**Consigne**.
Poursuivez le texte sur la situation du Pérou en 2007 après sa dernière phrase.

**Texte**.
#####

Accablé… Non, pas de chaleur. Il fait presque froid à Lima, en cet hiver de juillet 2007. Brumes le matin, 18-20° maximum l’après-midi.
Accablé de tristesse.
Le Pérou sombre à nouveau dans la dictature. On pensait que ce pays magnifique (1), berceau de civilisations exceptionnelles,
grand comme deux fois la France, était enfin sorti de ce cercle infernal, avec ses coups d’Etat et ses guerres civiles à répétition. Mais, c’est reparti…
Délivré de la féroce et implacable colonisation espagnole, il n’en finit pas de souffrir depuis son indépendance (2).
Comme d’autres peuples d’Amérique latine, les péruviens ont vu leur destin confisqué par une minorité issue des anciens colons, au service des intérêts étrangers, et puissamment soutenue par
eux. Tous leurs efforts pour changer cette situation ont échoué.
Lima, concentre le tiers de la population du pays. Presque 10 millions d’habitants, dont le tiers vit dans des bidonvilles. "Tiers maléfique", rongeant toutes les
grandes villes avec, en moyenne, un tiers de leurs habitants vivant dans cet état : Arequipa, Trujillo, notamment (3). Dans les campagnes,
c’est "l’économie de la survie". Avec son manteau de plaies : analphabétisme, éducation sans moyen, absence de santé publique, de pension vieillesse, d’infrastructures existantes ou
entretenues : routes, ponts, écoles, dispensaires, eau, électricité. Détresse…
La révolte gronde. Dans tout le pays. Près d’une centaine de conflits sociaux, des grèves, des barrages sur les routes. Souvent de simples rochers, disposés par les paysans, surtout dans la
partie sud du pays. Enseignants, étudiants, transporteurs, mineurs, paysans, tous les oubliés et les méprisés de l’oligarchie au pouvoir, et de sa domesticité, s’enrichissant dans l’exclusion de la majorité de la population qui vit dans la
quasi misère.
Le Président, Alan Garcia (4), élu il y a un an sur un discours de "gauche"
(5) ne fait qu’appliquer les instructions "néolibérales" du FMI, dans toute leur violence, leur injustice et leur
corruption. Tout le patrimoine du pays cédé, via des "privatisations - mascarades", à des intérêts étrangers. Jusqu’aux supermarchés, dont les autorisations d’exploitation sont accordées
"généreusement" à des groupes sous habillage "chilien"… Traité de Libre Echange
avec les USA, tuant tous les efforts d’industrialisation, au profit des privilégiés du régime monopolisant les licences d’importation… Comme
d’habitude.

#####

**Documents fournis**.
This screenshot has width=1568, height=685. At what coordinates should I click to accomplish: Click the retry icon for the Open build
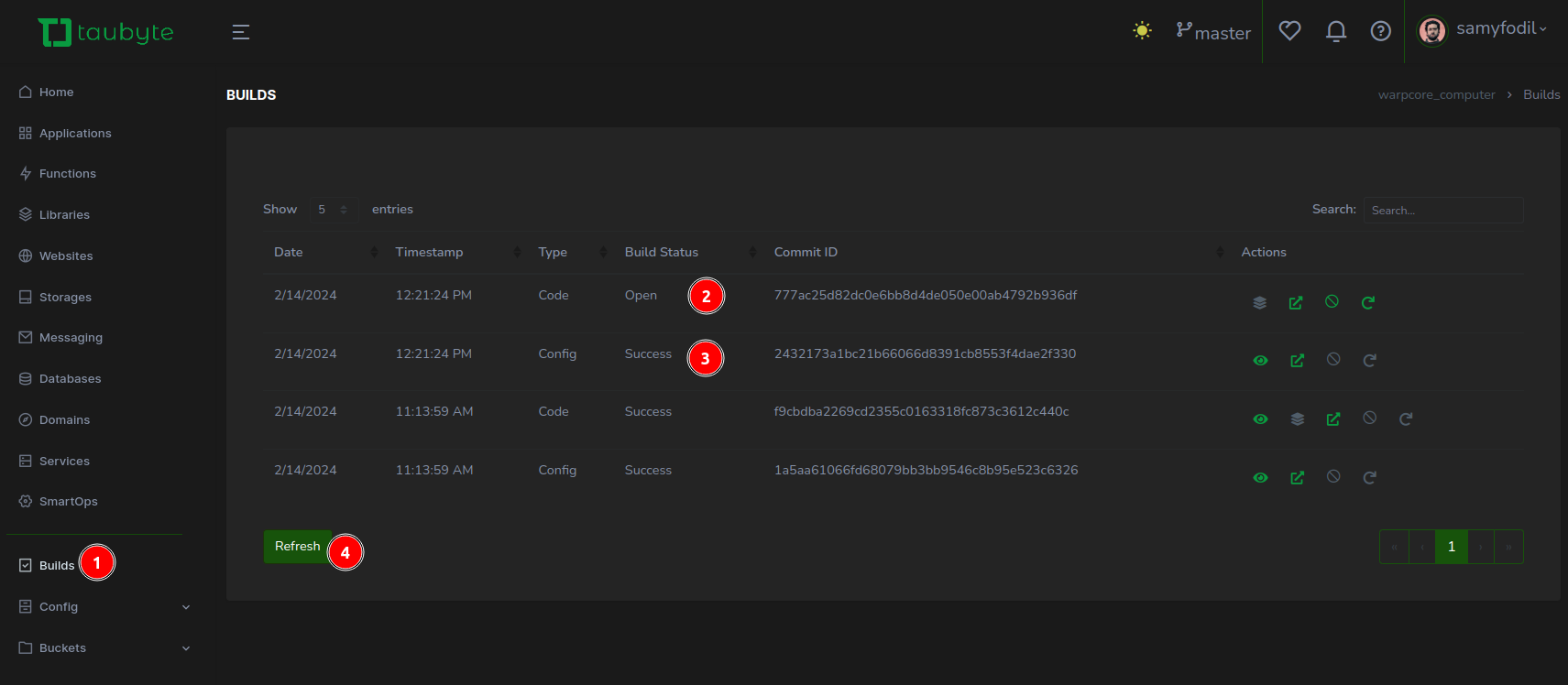(x=1367, y=302)
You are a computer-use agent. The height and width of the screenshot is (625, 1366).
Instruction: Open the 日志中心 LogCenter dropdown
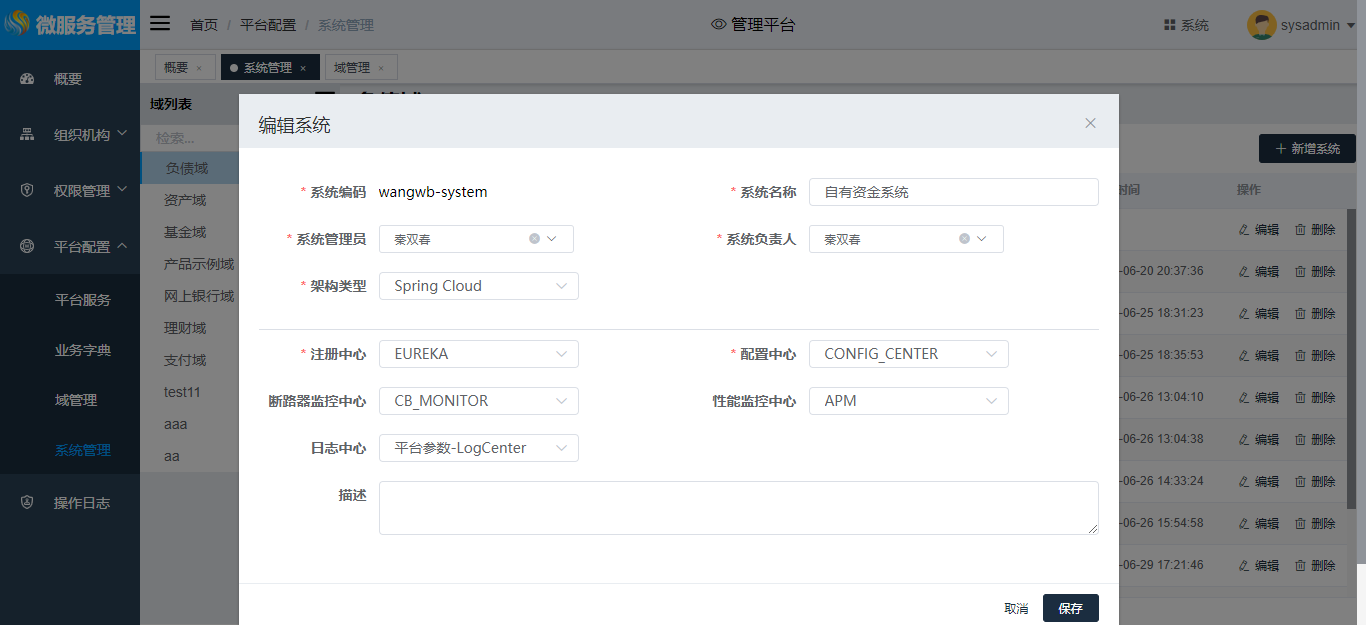(x=478, y=448)
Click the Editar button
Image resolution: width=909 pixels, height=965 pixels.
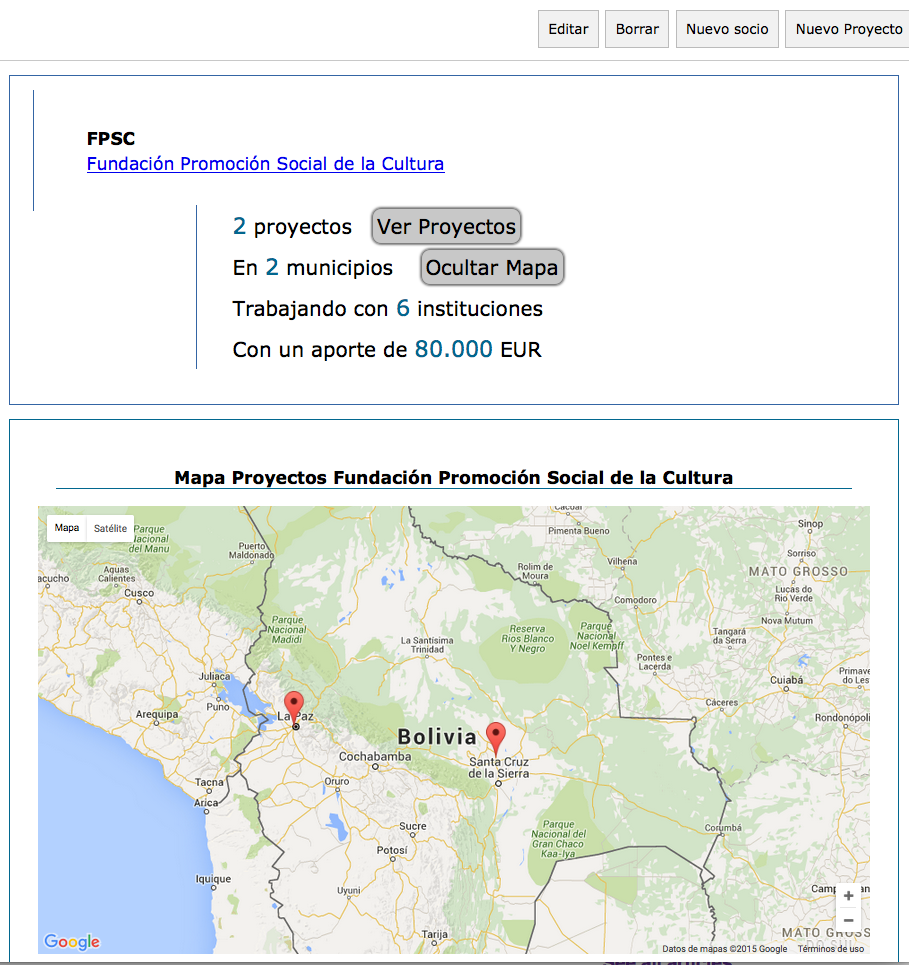pos(568,29)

#####

**Réponse**.
Alan Garcia, avec tout ce qu’il représente, est détesté…
Alors, la caste a peur. Ne conçoit que l’usage de la force, pour "mater" les revendications sociales. Elle lâche ses dogues : médias (6), milices privées et publiques, armées et forces de police. Fanatisés. La police n’a pas hésité à tirer sur des manifestants qui
protestaient pacifiquement, lors de la grève générale des 11 et 12 juillet derniers. Plusieurs morts, dont quatre à Lima, et dans d’autres villes de provinces. Leaders syndicaux, militants,
protestataires, arrêtés, tabassés, par centaines. Toutes ces pratiques que les peuples d’Amérique latine endurent depuis deux siècles…
L’état d’urgence vient d’être décrété, avec les pleins pouvoirs aux "forces de l’ordre". Le 28 juillet dernier, jour de la fête nationale, 11 décrets ont été
publiés leur donnant "carte blanche" (7) pour tuer sans restriction, ni poursuite éventuelle. L’oligarchie au pouvoir se sait protégée. Sa gestion du pays : gouverner par
la force, l’analphabétisme et la misère. Son assurance vie : la doctrine
Monroe(8). Elle se sait assurée du soutien de Washington, qui lui donnera tous les moyens pour éviter que le Pérou
ne s’associe aux efforts d’autonomie de la Bolivie et du Venezuela, ouvrant la voie à une authentique indépendance du continent. Mais, le peuple amérindien dont l’identité quechua et aymara,
comme en Bolivie, est en pleine renaissance, n’entend pas subir. A terme, le régime de terreur n’aura plus de prise.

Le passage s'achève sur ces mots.